Reproduce all lines of the listing below in which the word "computer" occurs.

------------------------------

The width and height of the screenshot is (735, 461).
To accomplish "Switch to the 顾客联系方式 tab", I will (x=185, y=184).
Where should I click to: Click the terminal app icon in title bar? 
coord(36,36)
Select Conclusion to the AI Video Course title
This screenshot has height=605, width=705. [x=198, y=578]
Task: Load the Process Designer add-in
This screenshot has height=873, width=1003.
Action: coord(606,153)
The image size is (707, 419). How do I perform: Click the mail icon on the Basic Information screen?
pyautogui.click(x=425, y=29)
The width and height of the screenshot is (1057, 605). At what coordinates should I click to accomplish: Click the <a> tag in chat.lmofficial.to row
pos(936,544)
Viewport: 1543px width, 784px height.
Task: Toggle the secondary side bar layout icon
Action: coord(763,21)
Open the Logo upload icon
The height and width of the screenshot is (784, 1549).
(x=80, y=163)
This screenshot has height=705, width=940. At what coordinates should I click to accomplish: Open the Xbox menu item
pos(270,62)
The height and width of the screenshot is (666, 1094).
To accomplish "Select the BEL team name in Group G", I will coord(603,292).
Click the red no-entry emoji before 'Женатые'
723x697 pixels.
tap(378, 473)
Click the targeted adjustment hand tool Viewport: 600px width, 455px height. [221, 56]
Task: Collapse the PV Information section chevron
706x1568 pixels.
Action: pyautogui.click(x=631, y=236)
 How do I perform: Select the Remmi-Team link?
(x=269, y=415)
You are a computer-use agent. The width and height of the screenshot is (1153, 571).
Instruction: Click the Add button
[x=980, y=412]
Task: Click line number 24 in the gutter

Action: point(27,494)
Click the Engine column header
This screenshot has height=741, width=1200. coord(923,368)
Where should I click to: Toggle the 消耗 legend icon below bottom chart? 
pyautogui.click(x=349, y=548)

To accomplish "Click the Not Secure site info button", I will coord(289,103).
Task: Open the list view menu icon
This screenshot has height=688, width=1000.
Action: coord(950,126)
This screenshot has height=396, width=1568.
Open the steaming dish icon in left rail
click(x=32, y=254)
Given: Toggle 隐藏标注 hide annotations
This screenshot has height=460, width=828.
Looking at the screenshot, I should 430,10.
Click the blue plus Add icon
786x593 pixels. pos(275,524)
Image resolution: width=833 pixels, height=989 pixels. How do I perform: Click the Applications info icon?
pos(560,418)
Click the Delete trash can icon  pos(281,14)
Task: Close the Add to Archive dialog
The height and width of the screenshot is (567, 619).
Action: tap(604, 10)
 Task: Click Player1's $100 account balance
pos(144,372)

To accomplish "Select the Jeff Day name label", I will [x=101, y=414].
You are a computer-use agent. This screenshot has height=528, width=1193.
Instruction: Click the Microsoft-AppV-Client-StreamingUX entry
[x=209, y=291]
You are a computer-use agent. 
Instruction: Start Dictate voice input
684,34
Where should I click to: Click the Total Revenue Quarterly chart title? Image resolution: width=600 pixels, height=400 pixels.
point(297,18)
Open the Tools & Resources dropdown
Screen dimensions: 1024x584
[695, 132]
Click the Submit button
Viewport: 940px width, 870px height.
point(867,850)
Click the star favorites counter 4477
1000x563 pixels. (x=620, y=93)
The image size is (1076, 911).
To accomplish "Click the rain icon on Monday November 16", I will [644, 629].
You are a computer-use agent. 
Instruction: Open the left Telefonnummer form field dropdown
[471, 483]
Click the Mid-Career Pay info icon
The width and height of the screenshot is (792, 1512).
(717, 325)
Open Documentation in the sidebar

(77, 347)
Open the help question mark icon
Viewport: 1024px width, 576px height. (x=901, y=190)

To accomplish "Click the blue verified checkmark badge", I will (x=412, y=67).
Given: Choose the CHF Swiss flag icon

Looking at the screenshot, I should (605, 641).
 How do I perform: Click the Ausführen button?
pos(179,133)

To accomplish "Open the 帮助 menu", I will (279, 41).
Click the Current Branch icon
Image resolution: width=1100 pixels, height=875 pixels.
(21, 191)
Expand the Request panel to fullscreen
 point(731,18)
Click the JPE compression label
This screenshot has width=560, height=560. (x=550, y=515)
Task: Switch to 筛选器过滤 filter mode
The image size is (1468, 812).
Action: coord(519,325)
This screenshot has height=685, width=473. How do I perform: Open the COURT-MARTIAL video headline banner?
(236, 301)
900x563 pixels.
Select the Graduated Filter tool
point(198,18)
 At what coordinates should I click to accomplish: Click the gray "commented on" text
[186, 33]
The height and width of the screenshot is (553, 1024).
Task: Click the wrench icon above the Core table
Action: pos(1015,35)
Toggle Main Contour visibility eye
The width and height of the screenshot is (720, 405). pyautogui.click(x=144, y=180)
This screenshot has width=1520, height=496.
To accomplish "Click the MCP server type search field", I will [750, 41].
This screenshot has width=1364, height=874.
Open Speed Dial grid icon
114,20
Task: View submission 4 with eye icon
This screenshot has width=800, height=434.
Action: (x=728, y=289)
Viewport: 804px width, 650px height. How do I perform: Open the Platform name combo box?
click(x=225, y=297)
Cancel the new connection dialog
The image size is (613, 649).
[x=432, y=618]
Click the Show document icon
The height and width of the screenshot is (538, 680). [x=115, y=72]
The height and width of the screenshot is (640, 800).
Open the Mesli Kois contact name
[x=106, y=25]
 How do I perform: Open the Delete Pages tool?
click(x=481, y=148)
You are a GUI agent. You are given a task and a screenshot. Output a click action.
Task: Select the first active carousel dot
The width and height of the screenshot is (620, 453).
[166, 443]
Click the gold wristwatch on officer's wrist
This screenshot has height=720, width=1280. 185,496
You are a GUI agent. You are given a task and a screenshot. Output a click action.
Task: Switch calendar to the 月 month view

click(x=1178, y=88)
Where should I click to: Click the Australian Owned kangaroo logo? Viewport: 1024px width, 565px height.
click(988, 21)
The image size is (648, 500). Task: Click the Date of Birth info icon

------------------------------

● Your solution
You are a computer-use agent. The width and height of the screenshot is (1153, 571).
You are a computer-use agent. This screenshot has height=528, width=1193.
You are a computer-use agent. 
You are a computer-use agent. 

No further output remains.